Desde su infancia en Madrid, soñaba con esa oportunidad. Casi desde que comenzó su amorío con la pelota. Quien no soñó con una bola así, que te llegue servida, para vos. Realmente soñada.

Ya en el vestuario, terminado el partido, el marcador derecho español debe haber recordado haberse dormido imaginándose un gol así, con la camiseta del Real. Pero con la casaca roja, en un mundial, y contra Portugal, eso sí que es otra cosa.
Y se dio. A sus 28 años, después de 17 años en el Real, donde había llegado a los 11 años, fue convocado por Lopetegui para la selección española.

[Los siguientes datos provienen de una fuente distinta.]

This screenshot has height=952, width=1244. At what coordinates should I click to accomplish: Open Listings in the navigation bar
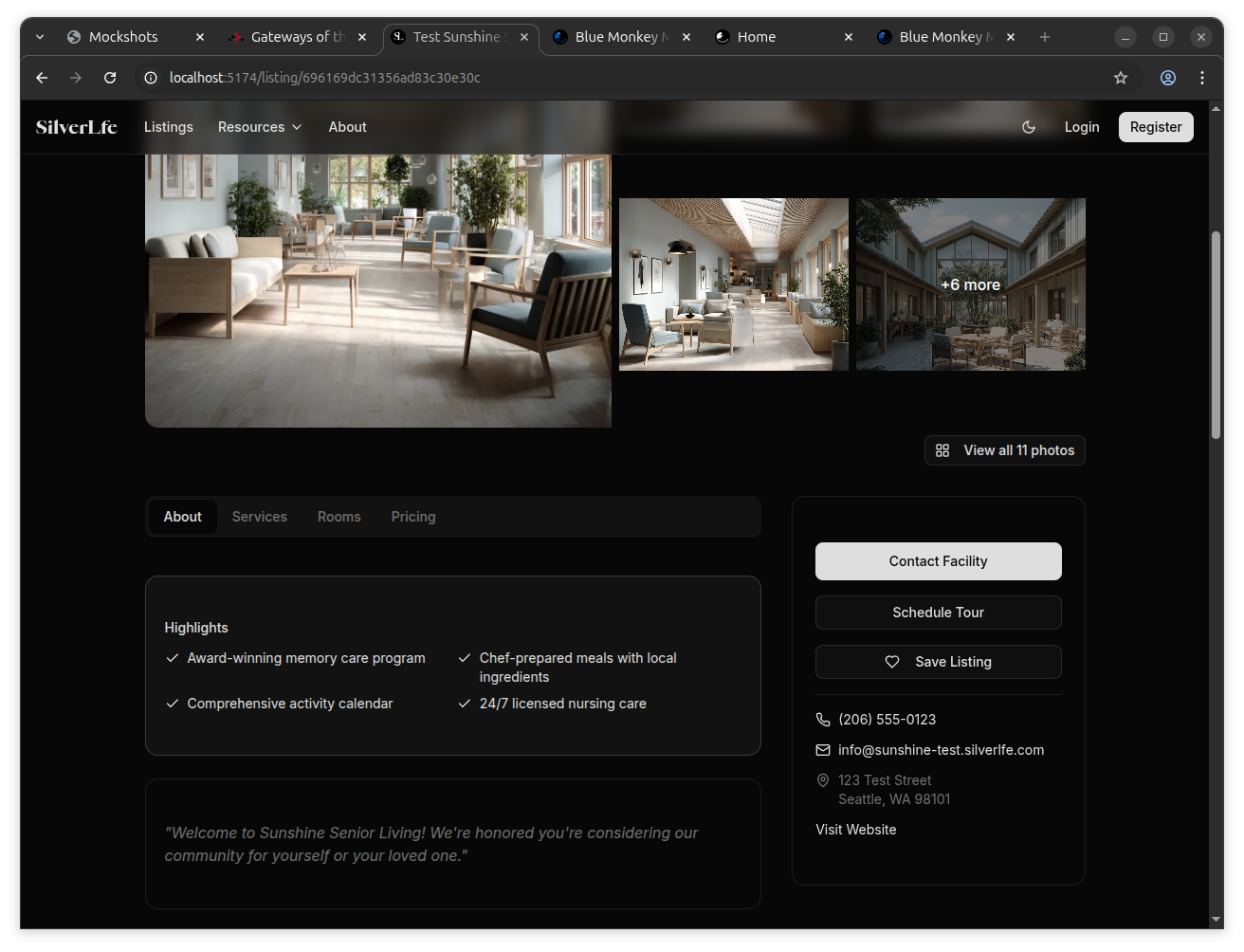pyautogui.click(x=169, y=127)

No solo eso, después de la crisis días antes, el nuevo DT, Hierro, lo eligió como titular en la defensa .
Seguramente, en algún momento, la noche anterior a su debut en un mundial, él volvió a soñar con una pelota así.
Así llegó el momento del partido, de pisar la cancha, de las ovaciones, y de las primeras pelotas. Pero, tempranito nomás, lo sorprendió el error. Lo durmió Ronaldo y fue penal. Gol del portugués.
Uno a uno, dos a uno, dos a dos y, en el segundo tiempo, se le cumplió aquel sueño. Tal cual lo soñado. O mejor.
Sus compañeros buscaban el gol y los portugueses se defendían a muerte. La escaramuza era sobre la izquierda, dentro del área. Él se había adelantado, sobre el medio, a unos 10 metros del área.
Pim, pum, y un rebote mandó la pelota hacia donde estaba él, un poco más a la derecha. Picando delante suyo, sin efecto. Él fue hacia ella. El balón picó una vez, otra, y ahí estaba él. En línea, frente al arco, solo había dos portugueses y, más atrás, el arquero.
Los pasos le dieron justito. Pisó con su izquierda, y su derecha se abrió para bajar su latigazo y pegarle de lleno con el empeine y hacia abajo. Técnicamente impecable.
Nada que hacer para los defensores. Inatajable para el arquero. La bola, fugaz, se incrustó en la ratonera derecha del arquero, dio contra el palo, hizo carambola contra el otro palo, y se clavó en la red.
Pero que golazo. Nunca se había atrevido a soñarlo tan perfecto, cómo no festejarlo. Cómo no golpearse el pecho, el corazón. España arriba por un gol, por un golazo, y de él. Un gol tan soñado como inolvidable.
Finalmente, el sátiro portugués los volvió a vacunar y, el mejor partido en lo que va del mundial, terminó en un justo empate. Pero a Nacho nada le quita lo bailado. Esos instantes quedaron grabados en su memoria, en su corazón.
Pocas cosas pueden ser tan inolvidables como la materialización de esos sueños que ocuparon nuestra intimidad consiente antes de dormirnos. Nada como eso.